Saving Small Churches – A Pastor’s Perspective

Saving Small Churches – A Pastor’s Perspective

I hope the warm days of summer and its celebrations and vacations are treating you all well. Though I know we are all in and out in this season with travel, know that your church continues to serve and minister, to worship and care, no matter the season. And you are always welcome to join in with us!

I have recently been thinking about the church’s role in 21st century America. At the Cooperative Baptist Fellowship General Assembly gathering this year in mid-June, there were more conversations about how church functions in the world today – large gathering lectures, breakout sessions, and lunch and dinner conversations. There were discussions about race relations, social class relations, interfaith relations, and the work of justice vs. charity. There are so many ways churches are engaging in the world and staying relevant, and what I found most intriguing was just how individual each church’s approach was. The context in which a church finds itself is the most important aspect to keep in mind as ministries are planned.

Just the other day the Martinsville Bulletin ran an article about small churches that have struggled in our area entitled, “Some Martinsville-area churches are fighting for their salvation.” The article told the stories of three churches in town who have faced closings or near-closings. The reality of the struggles churches face definitely came through in this article, and I know we all wonder what church will look like in 10 or 20 years in Martinsville and Henry County.

Baptist News Global, the publishing group that affiliates with CBF, posted an Opinion piece recently that I think rightly sees the hope for the church. Written by Bill Wilson of the Center for Healthy Churches, the article is entitled, “What the gloomy predictions about church overlook: a minority report.” In it, Bill reminds us that there is more opportunity to be church today than there ever has been.
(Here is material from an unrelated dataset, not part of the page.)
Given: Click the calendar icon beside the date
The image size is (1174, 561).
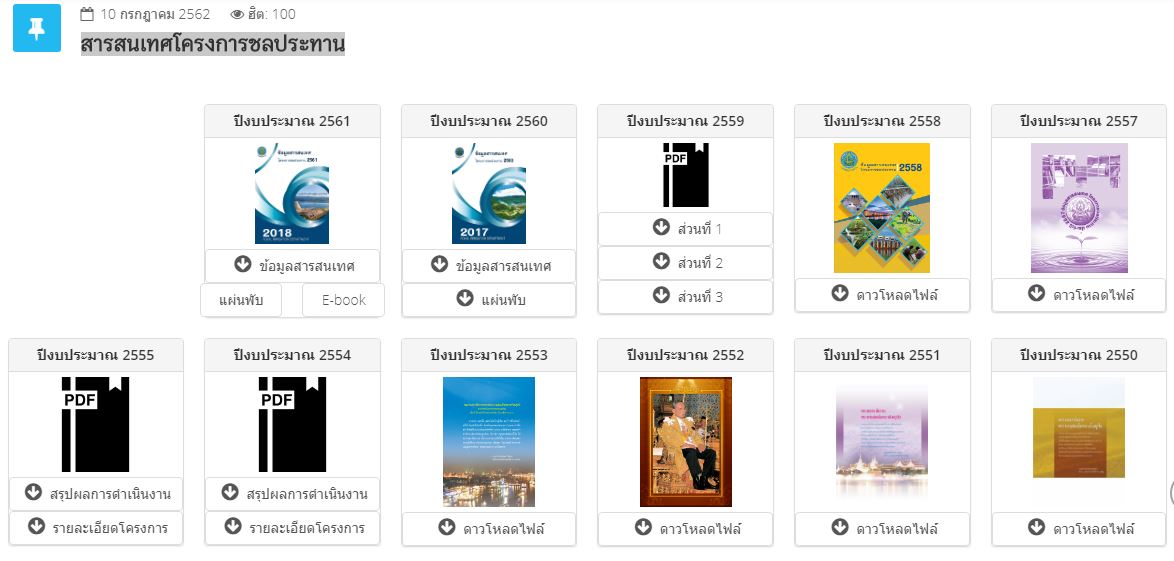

We have opportunities to be more creative and thoughtful than ever before. So-called “crises” for Christian churches often produce some of the best innovations. He says:

This is no time to relax or give in to the temptation to dismiss the facts with a naïve belief that all will work out for good. Every congregation needs to take a fearless look at itself and admit that its likely future is grim without significant God-inspired innovation and retooling. Fear may be your starting point for change, but it must soon give way to God-inspired hope and hard work if you are to endure.

We are poised as an established church with a wonderful facility located in the heart of Martinsville to do amazing and innovative ministry in the years to come. I, for one, am excited about this opportunity. May we prayerfully consider how we can tap into God’s creative work here together!